[start GIVEN INFORMATION]

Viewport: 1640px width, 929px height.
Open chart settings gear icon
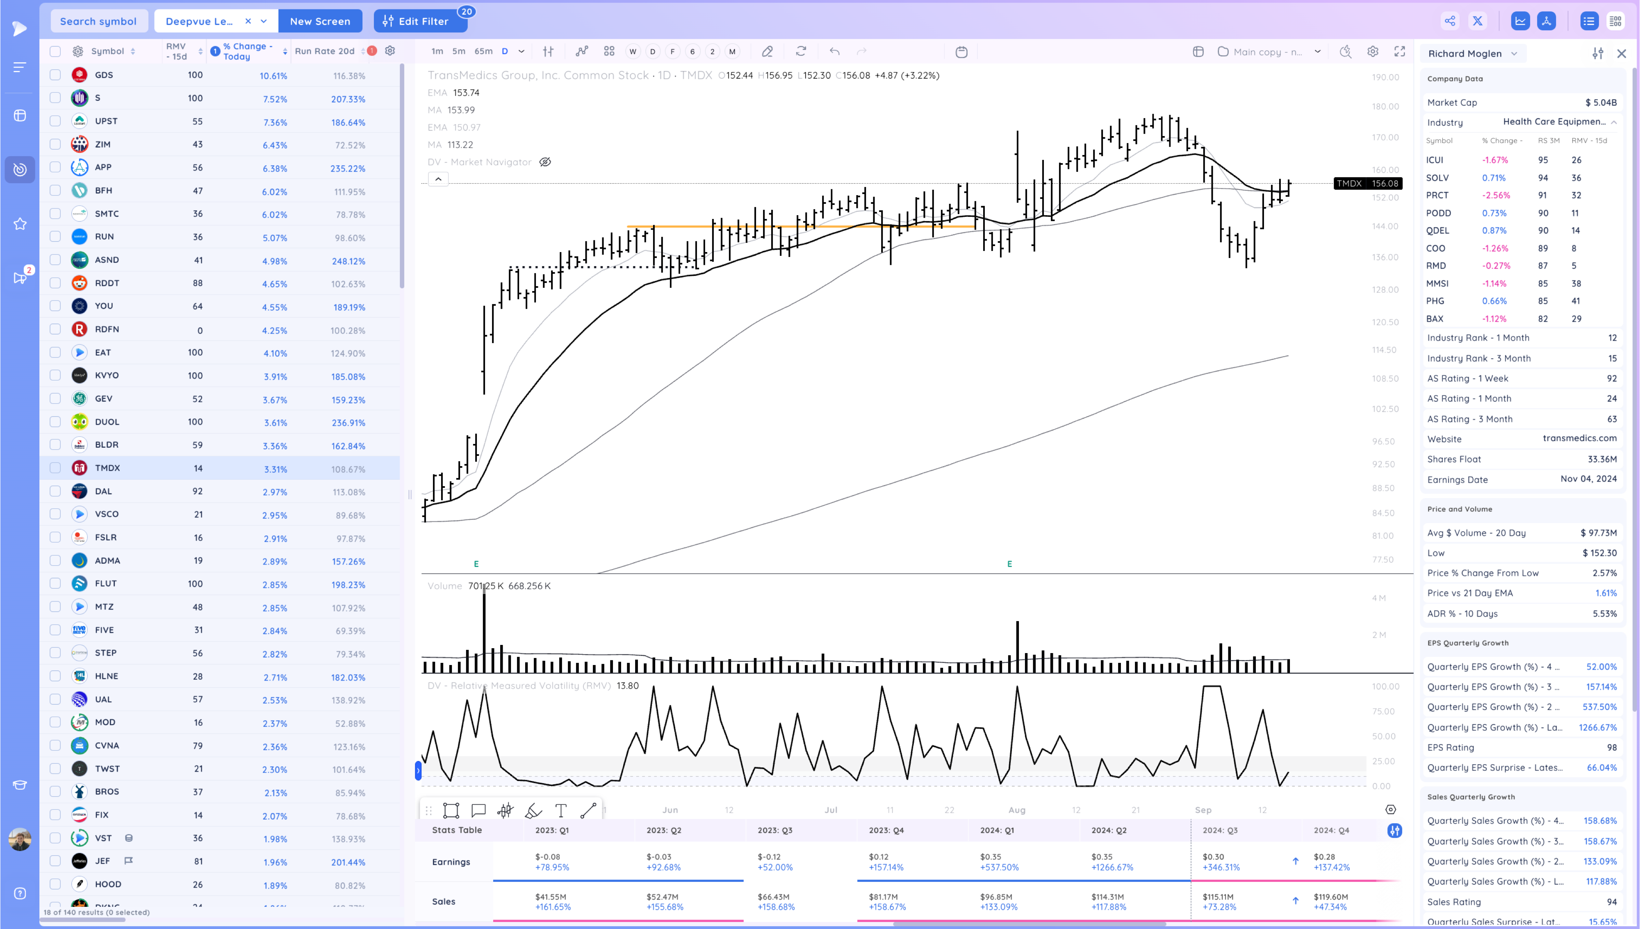pos(1373,52)
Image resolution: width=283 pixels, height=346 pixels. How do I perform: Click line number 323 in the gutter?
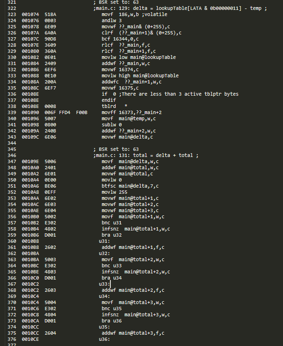click(12, 14)
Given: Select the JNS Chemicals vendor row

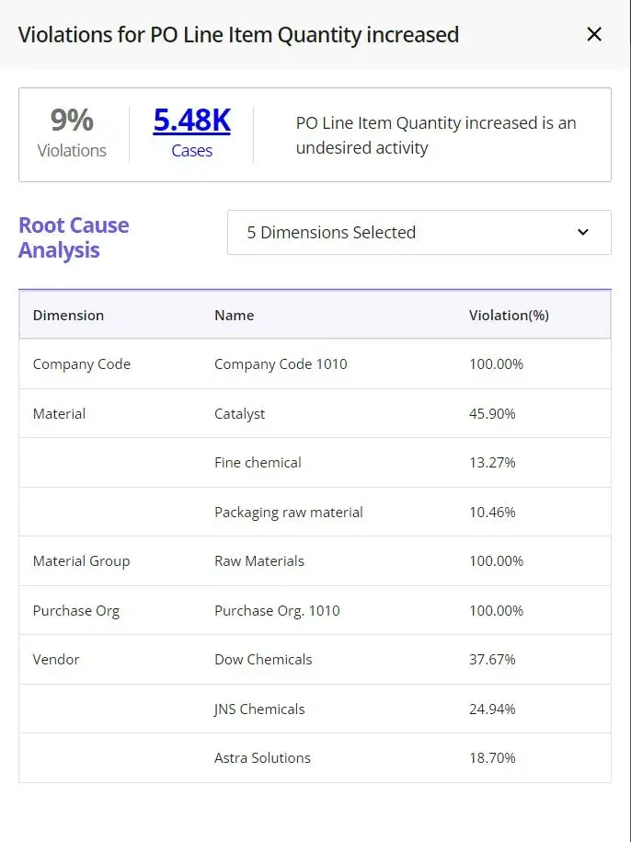Looking at the screenshot, I should pyautogui.click(x=315, y=709).
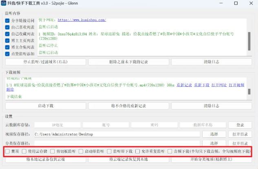Click the download log scrollbar thumb
Viewport: 258px width, 169px height.
coord(249,92)
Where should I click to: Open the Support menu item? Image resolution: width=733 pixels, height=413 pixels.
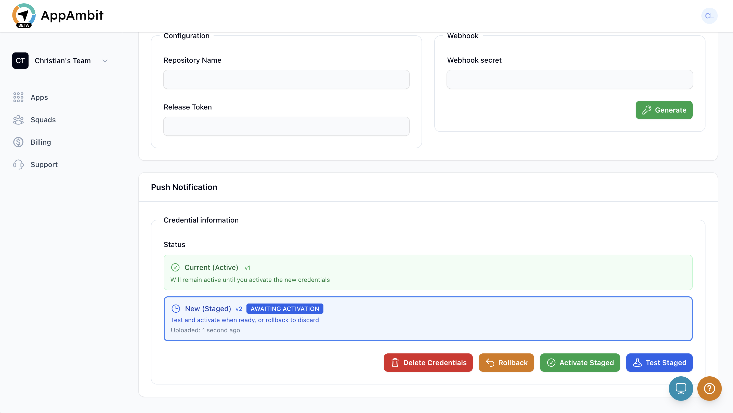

[end GIVEN INFORMATION]

**TASK:**
Write out all of the records above again, substituting "size" for every "resolution" and changing nothing else. Leave the pictures out.

**SOLVED PROBLEM:**
Viewport: 1640px width, 929px height.
Open chart settings gear icon
pos(1373,52)
Image size: width=283 pixels, height=346 pixels. How do I perform: Click line number 323 in the gutter?
click(12, 14)
Given: Select the JNS Chemicals vendor row

Looking at the screenshot, I should pyautogui.click(x=315, y=709).
Click the download log scrollbar thumb
Viewport: 258px width, 169px height.
coord(249,92)
Where should I click to: Open the Support menu item? Image size: width=733 pixels, height=413 pixels.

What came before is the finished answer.